Correspondence to: Jorge Alves, PhD, Cognitive Rehabilitation Center, Av. Central, 33, 3, S4, 4710-228 Braga, Portugal. jorge.alves@neuropsicologia.pt
Telephone: +351-25-3095648
Received: June 6, 2014
Revised: July 31, 2014
Accepted: September 6, 2014
Published online: November 16, 2014
Processing time: 156 Days and 16.7 Hours
Abstract

The natural aging process brings about some inevitable consequences, such as olfactory dysfunction, which is also frequently linked to numerous neurodegenerative disorders. Many age-related dementia, such as Alzheimer’s disease, Vascular dementia, Parkinson’s disease, and Frontotemporal Dementia often display olfactory dysfunction. Despite the overwhelming evidence of above mentioned facts, the symptomatic relevance and potential clinical and pre-clinical value of olfactory dysfunction remains overlooked by many clinicians and public alike.

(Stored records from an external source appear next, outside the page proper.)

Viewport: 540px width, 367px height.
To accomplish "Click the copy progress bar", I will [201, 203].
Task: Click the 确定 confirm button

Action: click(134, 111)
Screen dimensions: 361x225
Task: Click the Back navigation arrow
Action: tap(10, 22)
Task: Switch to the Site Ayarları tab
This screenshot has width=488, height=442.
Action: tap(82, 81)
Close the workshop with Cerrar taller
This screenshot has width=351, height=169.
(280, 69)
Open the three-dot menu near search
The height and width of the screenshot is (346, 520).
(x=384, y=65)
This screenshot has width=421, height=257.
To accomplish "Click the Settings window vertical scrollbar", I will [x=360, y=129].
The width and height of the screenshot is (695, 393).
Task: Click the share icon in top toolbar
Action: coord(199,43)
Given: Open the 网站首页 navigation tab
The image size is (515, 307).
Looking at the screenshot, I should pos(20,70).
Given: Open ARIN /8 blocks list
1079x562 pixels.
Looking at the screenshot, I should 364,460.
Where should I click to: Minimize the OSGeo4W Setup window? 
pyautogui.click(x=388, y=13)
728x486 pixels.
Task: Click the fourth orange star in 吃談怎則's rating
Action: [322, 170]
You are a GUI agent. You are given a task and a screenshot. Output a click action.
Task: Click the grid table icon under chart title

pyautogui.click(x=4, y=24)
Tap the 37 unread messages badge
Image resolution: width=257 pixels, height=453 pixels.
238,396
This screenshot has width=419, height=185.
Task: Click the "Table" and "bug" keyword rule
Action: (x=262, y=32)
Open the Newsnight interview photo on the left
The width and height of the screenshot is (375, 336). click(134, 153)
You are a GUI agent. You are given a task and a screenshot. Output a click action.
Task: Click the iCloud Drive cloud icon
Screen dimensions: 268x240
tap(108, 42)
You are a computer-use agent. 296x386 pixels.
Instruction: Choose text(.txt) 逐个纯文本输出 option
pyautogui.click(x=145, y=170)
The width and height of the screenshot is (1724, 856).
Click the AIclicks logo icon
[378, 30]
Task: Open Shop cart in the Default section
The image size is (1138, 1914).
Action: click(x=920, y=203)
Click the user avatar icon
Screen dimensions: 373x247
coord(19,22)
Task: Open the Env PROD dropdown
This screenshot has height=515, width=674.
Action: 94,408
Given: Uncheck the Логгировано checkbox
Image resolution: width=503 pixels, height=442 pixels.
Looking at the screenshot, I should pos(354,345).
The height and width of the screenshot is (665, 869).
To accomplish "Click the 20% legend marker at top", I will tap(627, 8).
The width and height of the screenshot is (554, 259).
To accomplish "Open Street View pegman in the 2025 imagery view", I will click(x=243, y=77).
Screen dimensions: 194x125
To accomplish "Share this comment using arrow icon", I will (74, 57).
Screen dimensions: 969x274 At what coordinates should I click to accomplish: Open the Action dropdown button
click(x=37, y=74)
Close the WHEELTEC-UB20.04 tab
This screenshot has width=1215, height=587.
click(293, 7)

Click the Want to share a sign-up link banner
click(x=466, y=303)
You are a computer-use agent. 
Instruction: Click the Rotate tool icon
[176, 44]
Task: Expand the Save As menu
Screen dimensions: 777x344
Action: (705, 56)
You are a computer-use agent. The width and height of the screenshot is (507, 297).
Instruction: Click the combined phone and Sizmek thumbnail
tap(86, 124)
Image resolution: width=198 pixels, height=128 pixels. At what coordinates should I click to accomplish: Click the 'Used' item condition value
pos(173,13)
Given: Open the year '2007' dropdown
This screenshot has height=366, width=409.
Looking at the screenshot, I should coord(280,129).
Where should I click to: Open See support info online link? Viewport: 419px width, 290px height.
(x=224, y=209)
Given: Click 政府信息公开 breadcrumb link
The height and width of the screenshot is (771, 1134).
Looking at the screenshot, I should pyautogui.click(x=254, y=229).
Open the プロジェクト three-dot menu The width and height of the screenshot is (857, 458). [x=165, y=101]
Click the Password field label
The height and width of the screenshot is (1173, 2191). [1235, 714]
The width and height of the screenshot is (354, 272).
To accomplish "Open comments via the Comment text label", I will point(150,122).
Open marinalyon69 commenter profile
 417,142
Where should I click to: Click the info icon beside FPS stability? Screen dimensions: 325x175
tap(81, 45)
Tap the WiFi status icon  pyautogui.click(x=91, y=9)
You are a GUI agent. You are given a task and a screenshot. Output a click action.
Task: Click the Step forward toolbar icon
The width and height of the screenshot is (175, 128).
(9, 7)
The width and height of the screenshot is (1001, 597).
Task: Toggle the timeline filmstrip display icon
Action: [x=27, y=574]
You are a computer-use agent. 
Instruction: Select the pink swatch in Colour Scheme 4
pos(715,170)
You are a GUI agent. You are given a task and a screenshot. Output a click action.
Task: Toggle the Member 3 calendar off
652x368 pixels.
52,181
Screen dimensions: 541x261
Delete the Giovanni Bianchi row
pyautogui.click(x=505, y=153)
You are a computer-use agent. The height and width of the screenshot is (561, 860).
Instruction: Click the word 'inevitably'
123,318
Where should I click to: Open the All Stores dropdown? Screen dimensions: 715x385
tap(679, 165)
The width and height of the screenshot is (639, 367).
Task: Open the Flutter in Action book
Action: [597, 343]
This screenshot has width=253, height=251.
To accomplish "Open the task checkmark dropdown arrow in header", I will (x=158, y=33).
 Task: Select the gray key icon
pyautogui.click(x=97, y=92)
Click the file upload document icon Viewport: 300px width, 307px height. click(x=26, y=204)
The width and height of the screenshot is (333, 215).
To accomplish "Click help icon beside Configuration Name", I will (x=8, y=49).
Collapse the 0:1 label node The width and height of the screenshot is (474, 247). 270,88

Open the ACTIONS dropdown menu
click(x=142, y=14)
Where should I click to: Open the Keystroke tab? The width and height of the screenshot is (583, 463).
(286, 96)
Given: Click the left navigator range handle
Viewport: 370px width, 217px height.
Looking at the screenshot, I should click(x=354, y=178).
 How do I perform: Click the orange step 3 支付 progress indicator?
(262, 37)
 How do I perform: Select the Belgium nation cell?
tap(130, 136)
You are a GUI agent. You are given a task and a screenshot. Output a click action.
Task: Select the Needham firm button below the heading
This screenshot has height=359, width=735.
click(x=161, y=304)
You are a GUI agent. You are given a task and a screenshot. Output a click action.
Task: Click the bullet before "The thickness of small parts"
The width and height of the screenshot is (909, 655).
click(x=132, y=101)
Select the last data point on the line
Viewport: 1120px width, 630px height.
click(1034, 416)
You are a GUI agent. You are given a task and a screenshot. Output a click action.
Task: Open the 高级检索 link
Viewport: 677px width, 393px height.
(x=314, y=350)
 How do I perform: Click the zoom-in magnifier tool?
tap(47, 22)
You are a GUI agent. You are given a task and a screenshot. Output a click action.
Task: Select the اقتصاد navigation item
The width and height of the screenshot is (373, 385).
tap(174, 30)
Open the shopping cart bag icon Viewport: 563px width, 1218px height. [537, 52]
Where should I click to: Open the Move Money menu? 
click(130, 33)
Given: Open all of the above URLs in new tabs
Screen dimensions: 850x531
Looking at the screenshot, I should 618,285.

Olfactory dysfunction has strong practical implications on daily activities and, although not as prominent as in other mammals, olfaction is still an evolutionarily relevant sense involved in human survival (e.g., smelling gas; bad food). In this work, we provide a brief review of current research related to the olfactory dysfunction profiles in different types of dementia. Additionally, we present a compilation of accessible, easy to use olfaction assessment tools; and highlight future directions in terms of improving clinical diagnosis in patient care and research.

Keywords: Dementia; Aging; Olfaction; Olfactory dysfunction

Core tip: Olfactory dysfunction is often present as a symptom of a neurodegenerative disease. The potential clinical value (prodromal/pre-diagnostic, diagnostic, intervention target) of olfactory dysfunction still remains to be fully established. Standardized and easy to use tools are available and can be implemented to improve the definite differential profiles, through its widespread integration in clinical practice and research.